Prior to the pandemic many stores could rely on foot traffic to their physical locations for 100% of their sales. However, many business owners quickly moved online once travel restrictions and stay-at-home orders were enforced around the country and the world. Here’s an example of a content strategy developed by one of these businesses, a couple who co-owns a nutrition supplement business. After creating a website, they had no idea how to generate traffic to their website and had zero experience with marketing and SEO. Naturally, this was their top priority.

  1. Top challenges and opportunities: Increase search traffic to the website and entice visitors to sign up for their newsletter. The increase in traffic and signups would hopefully lead to increases in sales.
  2. Key benchmarks of success: (1) weekly website traffic, (2) percent of visitors who signed up for the newsletter, (3) email open rate, (4) email click-through-rate, and (5) number of weekly sales.
  3. Content ideation that will contribute to goals: (1) a popup that asks visitors to sign up for the newsletter after they have been on the site for 30 seconds, (2) create eye-catching email campaigns featuring 3 popular supplements that will be sent twice a week, and (3) write at least one blog post a week about the health benefits of nutritional supplements. The blog posts will help build trust with customers who want to improve their health.
  4. Contingency plan: If less than 1% of website traffic signs up for the newsletter after 3–4 weeks, consult with an expert to see if there are any changes that would improve the landing page and email campaigns.
  5. Content governance: Plan content on a monthly basis and review content semi-annually.

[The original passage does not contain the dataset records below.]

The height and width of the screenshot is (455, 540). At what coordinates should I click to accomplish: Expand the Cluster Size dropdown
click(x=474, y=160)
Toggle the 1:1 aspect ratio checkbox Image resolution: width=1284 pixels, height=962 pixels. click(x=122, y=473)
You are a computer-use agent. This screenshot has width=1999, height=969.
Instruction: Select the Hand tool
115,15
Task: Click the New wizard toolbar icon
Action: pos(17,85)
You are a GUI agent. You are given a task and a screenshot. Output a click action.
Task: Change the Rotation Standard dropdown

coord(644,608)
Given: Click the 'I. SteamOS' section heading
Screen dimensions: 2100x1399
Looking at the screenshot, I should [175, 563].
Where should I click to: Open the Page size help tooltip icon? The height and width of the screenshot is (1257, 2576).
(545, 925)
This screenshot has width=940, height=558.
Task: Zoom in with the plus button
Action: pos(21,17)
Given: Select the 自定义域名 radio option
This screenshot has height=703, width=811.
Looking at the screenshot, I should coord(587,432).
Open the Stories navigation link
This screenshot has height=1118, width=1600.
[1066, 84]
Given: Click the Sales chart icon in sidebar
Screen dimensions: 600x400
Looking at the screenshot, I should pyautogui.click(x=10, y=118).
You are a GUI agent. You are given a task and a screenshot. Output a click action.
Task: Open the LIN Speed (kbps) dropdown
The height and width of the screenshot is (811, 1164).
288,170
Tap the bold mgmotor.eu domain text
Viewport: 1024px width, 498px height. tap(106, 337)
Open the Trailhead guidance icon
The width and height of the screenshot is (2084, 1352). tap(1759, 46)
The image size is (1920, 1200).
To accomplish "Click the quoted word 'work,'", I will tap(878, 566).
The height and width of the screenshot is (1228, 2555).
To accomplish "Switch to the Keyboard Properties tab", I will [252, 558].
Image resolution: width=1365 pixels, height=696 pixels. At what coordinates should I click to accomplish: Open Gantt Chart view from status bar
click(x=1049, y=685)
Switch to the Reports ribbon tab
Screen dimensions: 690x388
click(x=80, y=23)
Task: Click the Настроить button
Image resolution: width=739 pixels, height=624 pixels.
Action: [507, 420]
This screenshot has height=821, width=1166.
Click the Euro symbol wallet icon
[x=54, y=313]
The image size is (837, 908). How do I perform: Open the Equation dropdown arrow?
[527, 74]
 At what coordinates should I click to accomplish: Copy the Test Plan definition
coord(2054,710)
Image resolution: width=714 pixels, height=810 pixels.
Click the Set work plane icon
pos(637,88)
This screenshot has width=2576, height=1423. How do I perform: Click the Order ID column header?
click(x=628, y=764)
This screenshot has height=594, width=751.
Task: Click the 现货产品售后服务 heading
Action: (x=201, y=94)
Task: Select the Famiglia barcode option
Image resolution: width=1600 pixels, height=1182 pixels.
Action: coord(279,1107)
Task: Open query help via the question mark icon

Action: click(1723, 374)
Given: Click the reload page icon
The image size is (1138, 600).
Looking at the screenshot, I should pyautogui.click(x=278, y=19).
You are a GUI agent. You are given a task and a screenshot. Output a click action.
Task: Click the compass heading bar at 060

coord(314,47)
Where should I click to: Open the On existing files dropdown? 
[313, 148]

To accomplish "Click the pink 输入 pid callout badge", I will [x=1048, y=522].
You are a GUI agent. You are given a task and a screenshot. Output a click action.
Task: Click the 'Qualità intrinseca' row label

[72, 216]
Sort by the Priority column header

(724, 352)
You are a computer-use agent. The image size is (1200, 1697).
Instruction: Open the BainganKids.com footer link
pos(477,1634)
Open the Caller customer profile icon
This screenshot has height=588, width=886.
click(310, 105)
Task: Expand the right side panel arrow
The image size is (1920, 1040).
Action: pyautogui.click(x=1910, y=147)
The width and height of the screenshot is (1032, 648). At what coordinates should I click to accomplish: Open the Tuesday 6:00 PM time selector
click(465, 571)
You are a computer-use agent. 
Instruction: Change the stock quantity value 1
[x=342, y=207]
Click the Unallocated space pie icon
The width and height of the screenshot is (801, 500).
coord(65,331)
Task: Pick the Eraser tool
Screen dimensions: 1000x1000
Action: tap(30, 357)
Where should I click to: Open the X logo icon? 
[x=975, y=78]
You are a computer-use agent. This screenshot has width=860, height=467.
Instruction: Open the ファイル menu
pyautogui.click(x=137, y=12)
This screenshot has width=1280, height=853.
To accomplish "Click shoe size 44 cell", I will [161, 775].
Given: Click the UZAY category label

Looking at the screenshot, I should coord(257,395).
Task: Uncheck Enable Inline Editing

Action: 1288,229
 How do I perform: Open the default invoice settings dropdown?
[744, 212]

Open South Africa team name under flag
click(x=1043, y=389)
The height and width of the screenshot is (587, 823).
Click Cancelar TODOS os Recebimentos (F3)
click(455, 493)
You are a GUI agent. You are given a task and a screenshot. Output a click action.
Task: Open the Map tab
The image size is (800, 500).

Note that the couple reviewed their strategy monthly for the first year because everything was so new to them. They wanted to be able to quickly react if something wasn’t right. Plus, monthly reviews helped them become more comfortable and familiar with the data. Now that they have over a year of experience with ecommerce, they’ve moved to a quarterly basis for planning content strategy. One thing that they learned over the year was the importance of A/B testing email campaigns. This helped them adjust prices and determine how many emails to send each week to reduce churn. In their case, they found that they retained more customers if they sent an email once every two weeks. They initially sent two emails a week but changed their strategy once they realized that customers began unsubscribing and marking their email as spam.

Key Takeaways

Content strategy is the key to meeting business goals and satisfying customer’s needs. A strong content strategy should include how you’re going to manage the content from creation to deletion and key benchmarks to achieving goals. Create a timeline for when you will revamp content that is underperforming and produce additional content on popular topics that drive traffic to your site. Your content strategy should also include a contingency plan for whenever things do not go as planned. Keep in mind that this process is iterative and should be revised regularly to help you stay on top of your business and ahead of the competition.